DOCUMENT SEGMENT:
_ _ _ _
We readers are very cruel.  We crave novelty and praise extravagantly the writers who deliver it.  Then we grow jaded and move on.  A writer’s stock falls precipitously.  Just look at the Wikipedia page for John Barth and you will see how precipitously.  He has barely half a page and the novels after Lost in the Funhouse (1973) are not even discussed, although they are listed.  He’s yesterday’s news.

But having just tried and failed to get all of Giles down the hatch, I have to say that Barth has not aged well.  True, I do still teach The End of the Road from time to time–and students still enjoy its hip knowingness.  But what Giles makes clear is how sophomoric Barth’s humor is, and how thin his Camus inspired insistence that whether or not to commit suicide is the overwhelming question of one’s existence.  Hard to tangle with the details of life when it is seen from the height of such an abstraction.

Of course, Mailer and Bellow haven’t aged well either.  I recently re-read Herzog (Bellows’ 1964 National Book award winner) and it’s simply a bad novel.  It’s not just Bellow’s ante-deluvian attitude toward women, or the unreflective whining of his hero; it’s also that the philosophical musings are jejune.  All this might be somewhat OK if there was a sense that Moses Herzog was a self-pitying sap whose moanings told us something about contemporary culture.  But there’s no indication of a distance between Moses’s self-image and Bellow’s assessment of his response to his misfortunes or his belief in the perfidy of those around him.  At least the similar paranoias of Philip Roth’s characters are entertaining in their wild exuberance, not just the mid-level pissing and moaning of Bellow’s hero.  Here I was just amazed that people even found Herzog good or important.

At any rate, I do think we readers are cruel to our writers.  But there is also the question of what writers manage to fulfill Ezra Pound’s famous injunction to “be news that remains news.”  How not to age out, if not so quickly as today’s newspaper, still just as inexorably?

And how do we readers keep from playing the game of ranking?  Of saying these are the writers who still count for something?  And how do writers age graciously, keep reinventing themselves instead of repeating themselves?

Anyway, I am not saying the Derrida and Habermas are worthless–only that a little of them goes a long way.  You hardly need to keep up with everything that poured from their pens.  Foucault and Barthes seem to me a different case.  Perhaps it’s because Foucault was always grounded in historical particulars instead of airy theorizing.  But it’s also because he was always striving to find a way to explain those particulars without ever really quite nailing an overarching explanation down.  In any case, I feel a need to read all of Foucault.  And Barthes just kept reinventing himself.  He is always surprising, so I have never gotten tired of him.
_ _ _ _
EXERCISE DATA:

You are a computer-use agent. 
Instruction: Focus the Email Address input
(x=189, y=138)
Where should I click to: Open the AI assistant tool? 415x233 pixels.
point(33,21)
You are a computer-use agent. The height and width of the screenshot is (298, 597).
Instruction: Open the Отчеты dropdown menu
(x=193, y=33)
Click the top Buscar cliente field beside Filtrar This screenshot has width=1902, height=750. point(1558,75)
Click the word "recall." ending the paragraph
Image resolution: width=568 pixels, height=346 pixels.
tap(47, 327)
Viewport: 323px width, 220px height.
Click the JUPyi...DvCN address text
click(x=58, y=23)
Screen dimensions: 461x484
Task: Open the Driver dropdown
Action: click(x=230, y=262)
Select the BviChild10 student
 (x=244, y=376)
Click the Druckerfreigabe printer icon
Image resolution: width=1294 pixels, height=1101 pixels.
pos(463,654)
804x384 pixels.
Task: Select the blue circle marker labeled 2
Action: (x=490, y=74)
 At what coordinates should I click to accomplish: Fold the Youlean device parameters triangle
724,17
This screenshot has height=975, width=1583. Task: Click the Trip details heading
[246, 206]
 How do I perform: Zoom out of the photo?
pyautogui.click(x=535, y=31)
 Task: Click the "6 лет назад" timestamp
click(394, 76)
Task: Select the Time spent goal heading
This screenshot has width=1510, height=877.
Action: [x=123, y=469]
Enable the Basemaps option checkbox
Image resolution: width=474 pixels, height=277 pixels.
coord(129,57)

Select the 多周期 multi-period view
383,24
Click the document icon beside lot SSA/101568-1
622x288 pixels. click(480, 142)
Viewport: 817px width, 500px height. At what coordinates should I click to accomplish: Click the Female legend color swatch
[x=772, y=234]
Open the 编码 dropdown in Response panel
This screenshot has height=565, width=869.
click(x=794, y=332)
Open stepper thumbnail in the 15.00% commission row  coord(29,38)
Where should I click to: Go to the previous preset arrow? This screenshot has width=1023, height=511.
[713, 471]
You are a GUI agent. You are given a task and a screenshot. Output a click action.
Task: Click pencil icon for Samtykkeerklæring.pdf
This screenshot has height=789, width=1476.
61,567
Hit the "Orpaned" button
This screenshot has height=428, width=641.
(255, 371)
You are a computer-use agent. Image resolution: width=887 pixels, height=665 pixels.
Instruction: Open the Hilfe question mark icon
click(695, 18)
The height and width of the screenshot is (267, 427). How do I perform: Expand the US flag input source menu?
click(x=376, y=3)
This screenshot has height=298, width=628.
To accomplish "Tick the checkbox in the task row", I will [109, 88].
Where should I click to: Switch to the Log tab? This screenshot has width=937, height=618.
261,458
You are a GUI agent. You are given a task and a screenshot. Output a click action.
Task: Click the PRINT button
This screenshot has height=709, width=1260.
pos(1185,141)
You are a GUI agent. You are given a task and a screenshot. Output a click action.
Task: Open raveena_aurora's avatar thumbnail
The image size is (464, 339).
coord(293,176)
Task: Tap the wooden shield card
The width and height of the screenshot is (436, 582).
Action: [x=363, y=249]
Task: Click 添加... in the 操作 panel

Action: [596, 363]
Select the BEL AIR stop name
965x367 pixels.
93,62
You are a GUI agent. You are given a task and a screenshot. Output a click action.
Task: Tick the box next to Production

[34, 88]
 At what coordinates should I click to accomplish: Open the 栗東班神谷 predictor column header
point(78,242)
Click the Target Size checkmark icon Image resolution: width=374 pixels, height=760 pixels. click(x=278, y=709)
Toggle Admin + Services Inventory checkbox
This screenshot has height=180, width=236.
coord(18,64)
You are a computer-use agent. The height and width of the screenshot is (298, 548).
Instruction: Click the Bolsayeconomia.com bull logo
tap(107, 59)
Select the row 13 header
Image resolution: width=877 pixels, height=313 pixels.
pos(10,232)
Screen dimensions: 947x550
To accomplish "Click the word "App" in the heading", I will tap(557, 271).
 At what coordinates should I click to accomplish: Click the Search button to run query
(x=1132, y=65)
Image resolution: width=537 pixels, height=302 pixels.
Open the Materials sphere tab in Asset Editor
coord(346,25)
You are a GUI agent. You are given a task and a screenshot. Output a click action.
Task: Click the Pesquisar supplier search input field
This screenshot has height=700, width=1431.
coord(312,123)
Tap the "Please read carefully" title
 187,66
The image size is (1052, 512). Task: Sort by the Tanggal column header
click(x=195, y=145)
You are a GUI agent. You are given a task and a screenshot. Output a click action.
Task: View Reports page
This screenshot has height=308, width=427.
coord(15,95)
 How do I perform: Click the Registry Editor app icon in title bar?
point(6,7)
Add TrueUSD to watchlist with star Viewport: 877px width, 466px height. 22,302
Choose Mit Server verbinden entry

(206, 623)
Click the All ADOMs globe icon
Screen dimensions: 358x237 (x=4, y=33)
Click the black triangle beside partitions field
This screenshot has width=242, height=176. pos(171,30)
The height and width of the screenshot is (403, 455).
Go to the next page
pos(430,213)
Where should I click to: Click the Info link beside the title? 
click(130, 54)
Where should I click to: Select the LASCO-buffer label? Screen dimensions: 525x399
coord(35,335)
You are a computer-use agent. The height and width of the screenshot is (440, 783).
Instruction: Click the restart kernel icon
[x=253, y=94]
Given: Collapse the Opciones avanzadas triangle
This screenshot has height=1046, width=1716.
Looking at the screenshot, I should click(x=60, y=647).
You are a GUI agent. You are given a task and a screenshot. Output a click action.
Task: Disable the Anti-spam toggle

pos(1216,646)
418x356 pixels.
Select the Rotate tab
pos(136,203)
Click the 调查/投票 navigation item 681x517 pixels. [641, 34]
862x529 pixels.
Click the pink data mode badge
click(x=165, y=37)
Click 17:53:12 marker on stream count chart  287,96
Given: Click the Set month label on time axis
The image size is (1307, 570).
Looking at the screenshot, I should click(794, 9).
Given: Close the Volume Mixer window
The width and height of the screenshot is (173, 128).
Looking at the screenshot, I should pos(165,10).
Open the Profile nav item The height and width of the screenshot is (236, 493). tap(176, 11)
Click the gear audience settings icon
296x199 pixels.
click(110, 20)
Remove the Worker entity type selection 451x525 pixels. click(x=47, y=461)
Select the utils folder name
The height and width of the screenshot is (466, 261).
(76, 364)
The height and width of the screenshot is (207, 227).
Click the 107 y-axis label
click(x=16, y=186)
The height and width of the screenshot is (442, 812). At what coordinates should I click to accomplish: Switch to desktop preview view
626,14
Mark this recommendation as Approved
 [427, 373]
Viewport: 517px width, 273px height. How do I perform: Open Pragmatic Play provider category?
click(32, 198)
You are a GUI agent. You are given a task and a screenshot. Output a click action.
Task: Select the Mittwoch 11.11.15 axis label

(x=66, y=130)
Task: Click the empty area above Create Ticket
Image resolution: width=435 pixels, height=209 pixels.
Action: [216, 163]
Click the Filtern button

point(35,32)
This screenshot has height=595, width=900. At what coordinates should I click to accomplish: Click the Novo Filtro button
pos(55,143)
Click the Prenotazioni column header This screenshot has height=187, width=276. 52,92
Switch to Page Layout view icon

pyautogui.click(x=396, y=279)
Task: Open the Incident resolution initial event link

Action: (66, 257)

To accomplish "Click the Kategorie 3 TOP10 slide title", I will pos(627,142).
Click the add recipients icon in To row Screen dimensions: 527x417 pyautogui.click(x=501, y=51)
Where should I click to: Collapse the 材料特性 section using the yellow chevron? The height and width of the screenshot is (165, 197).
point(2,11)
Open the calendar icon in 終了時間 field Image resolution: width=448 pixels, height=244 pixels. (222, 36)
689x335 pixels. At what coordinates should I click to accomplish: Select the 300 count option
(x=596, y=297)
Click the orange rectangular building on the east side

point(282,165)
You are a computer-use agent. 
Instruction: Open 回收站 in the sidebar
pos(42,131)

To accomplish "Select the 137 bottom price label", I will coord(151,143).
_ _ _ _
PROBLEMS AND TASKS:
1 – Quote the passage from the piece on readers and aging writers from "At any rate, I" up to and including "just as inexorably?".
2 – In the piece on readers and aging writers, what injunction of Ezra Pound's is cited?

ANSWERS GIVEN:
1 –
At any rate, I do think we readers are cruel to our writers.  But there is also the question of what writers manage to fulfill Ezra Pound’s famous injunction to “be news that remains news.”  How not to age out, if not so quickly as today’s newspaper, still just as inexorably?

2 – To "be news that remains news."